Le gouvernement provisoire composé surtout de personnalités politiques issues de militants de l’exil de tendances différentes : islamistes, laïcs, modérés, n’a pas toute la confiance des forces politiques en présence et de l’opposition.
L’emprise du parti Ennahdha au lendemain des élections est devenue inexorable, accentuant l’opposition entre les islamistes et les autres mouvements politiques qu’ils soient libéraux ou d’extrême gauche [6]. Les contradictions du parti n’ont pas tardé à se révéler au grand jour. De nombreux partisans du parti Ennahdha sont nommés à des postes de responsabilité dans l’administration locale comme les préfets.
Le gouvernement provisoire s’en est pris à plusieurs reprises à la télévision nationale pour dénoncer son « manque de professionnalisme et sa partialité ». Ce qui a été déduit de cette attitude c’est qu’il cherche à être très médiatisé et à rendre la chaîne un moyen d’exposer la politique du gouvernement et de reprendre longuement ses activités et discours, on tend vers une sorte de « revanche » après des années de marginalisation et de silence.
La situation aujourd’hui est vécue par une partie de la population tunisienne comme un hold-up du parti et de ses partisans sur un soulèvement populaire qui demandait la liberté et des droits de l’homme [7] .

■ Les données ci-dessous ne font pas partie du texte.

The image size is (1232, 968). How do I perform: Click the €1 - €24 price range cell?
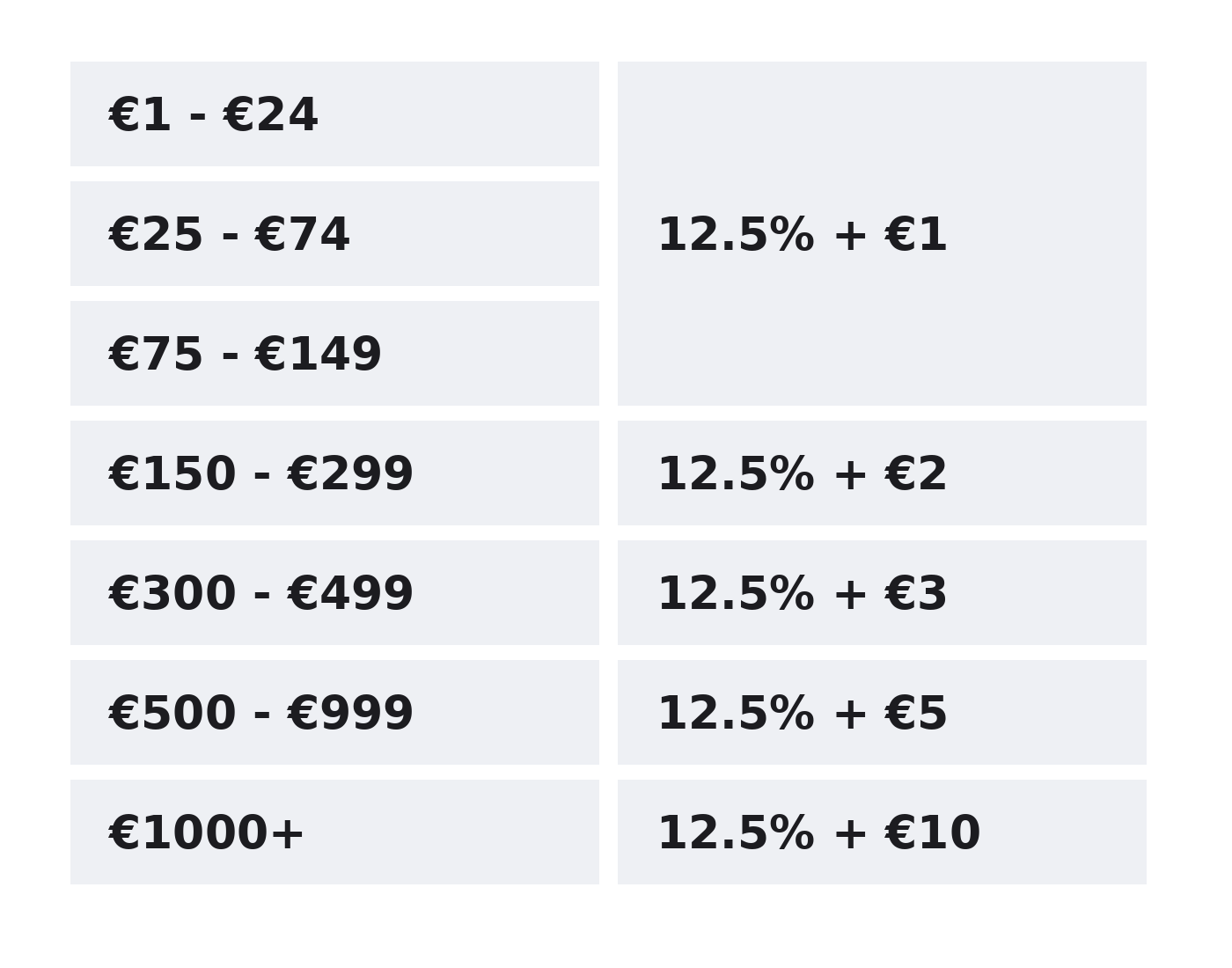[334, 114]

Aujourd’hui, malgré les incidents, la violence et le désordre, tous les espoirs sont permis et le peuple continue de vivre sa révolution dans un cadre où le débat politique et la liberté d’expression sont à l’ordre du jour. Les Tunisiens ne baissent pas les bras malgré les difficultés et une tendance de certains à vouloir étouffer certaines voix.